Google on Wednesday reported it has tracked and disrupted an email phishing campaign tied to Russian-speaking hackers that has targeted YouTube users since 2019 as part of a cryptocurrency scam effort.
In a blog post published Wednesday, Google’s Threat Analysis Group (TAG) detailed how the hackers had used “cookie theft malware” to compromise the YouTube accounts in order to hijack the channels, sell them or use them for broadcasting cryptocurrency scams.
The hackers, who Google said were recruited from a Russian-speaking “hack-for-hire” forum, used emails proposing faked collaboration opportunities with the YouTube channels to send malware or phishing email links to the users.
More than 1,000 domains — with some posing as COVID-19 news sites — were built for the purpose of this scam, and to fake social media pages. The malware used in the operation was capable of stealing user passwords and stealing cookies already in use by the YouTube user to gain control of the accounts.
Once hijacked, the accounts were either sold for up to $4,000 depending on the amount of subscribers, or used to livestream cryptocurrency scam videos, with the channels rebranded to pose as a major tech or cryptocurrency company.
Google, which owns YouTube, stressed that YouTube had detected and recovered 99 percent of the hijacked channels, and that it was taking further steps to heighten security against this type of hacking campaign. The FBI had also been made aware of the hacking efforts.

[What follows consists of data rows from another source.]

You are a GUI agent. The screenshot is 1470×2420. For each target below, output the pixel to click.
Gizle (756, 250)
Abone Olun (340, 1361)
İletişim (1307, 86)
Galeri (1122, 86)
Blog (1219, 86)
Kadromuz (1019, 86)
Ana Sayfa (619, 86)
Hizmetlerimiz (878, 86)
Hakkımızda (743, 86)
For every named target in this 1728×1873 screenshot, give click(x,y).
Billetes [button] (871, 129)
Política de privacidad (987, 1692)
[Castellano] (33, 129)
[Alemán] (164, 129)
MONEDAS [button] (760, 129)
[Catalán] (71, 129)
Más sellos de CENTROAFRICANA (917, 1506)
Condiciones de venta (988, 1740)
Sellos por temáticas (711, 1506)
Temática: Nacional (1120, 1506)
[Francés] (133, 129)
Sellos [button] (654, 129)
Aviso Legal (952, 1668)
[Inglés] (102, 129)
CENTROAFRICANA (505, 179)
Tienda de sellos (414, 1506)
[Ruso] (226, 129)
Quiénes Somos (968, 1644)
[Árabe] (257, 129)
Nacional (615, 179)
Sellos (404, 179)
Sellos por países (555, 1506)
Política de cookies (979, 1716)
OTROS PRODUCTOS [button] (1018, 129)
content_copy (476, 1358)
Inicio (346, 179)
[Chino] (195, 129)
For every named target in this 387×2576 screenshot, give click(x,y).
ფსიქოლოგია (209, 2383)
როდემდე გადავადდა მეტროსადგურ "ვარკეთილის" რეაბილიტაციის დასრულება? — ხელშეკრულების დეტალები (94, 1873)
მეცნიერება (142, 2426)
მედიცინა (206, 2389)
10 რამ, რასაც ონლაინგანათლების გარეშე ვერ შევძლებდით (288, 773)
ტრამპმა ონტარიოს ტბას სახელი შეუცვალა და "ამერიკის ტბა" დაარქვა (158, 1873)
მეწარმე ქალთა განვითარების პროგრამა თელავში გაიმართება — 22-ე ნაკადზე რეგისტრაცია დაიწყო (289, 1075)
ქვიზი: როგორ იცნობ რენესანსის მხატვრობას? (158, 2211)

“We are continuously improving our detection methods and investing in new tools and features that automatically identify and stop threats like this one,” the blog post read.
Google has taken steps to cut down on malicious phishing emails in recent months, blocking 1.6 million emails since May alone, and restoring around 4,000 accounts. The blog noted that due to heightened awareness of cybersecurity risks and users implementing multifactor authentication, hackers were turning to methods such as hijacking browser cookies to execute attacks.
The new warning of hijacked accounts came a week after Google’s TAG reported that an Iranian hacking group was hijacking accounts to conduct espionage potentially for the Iranian government, and as cybersecurity incidents continue to rise this year, including ransomware attacks against key U.S. organizations.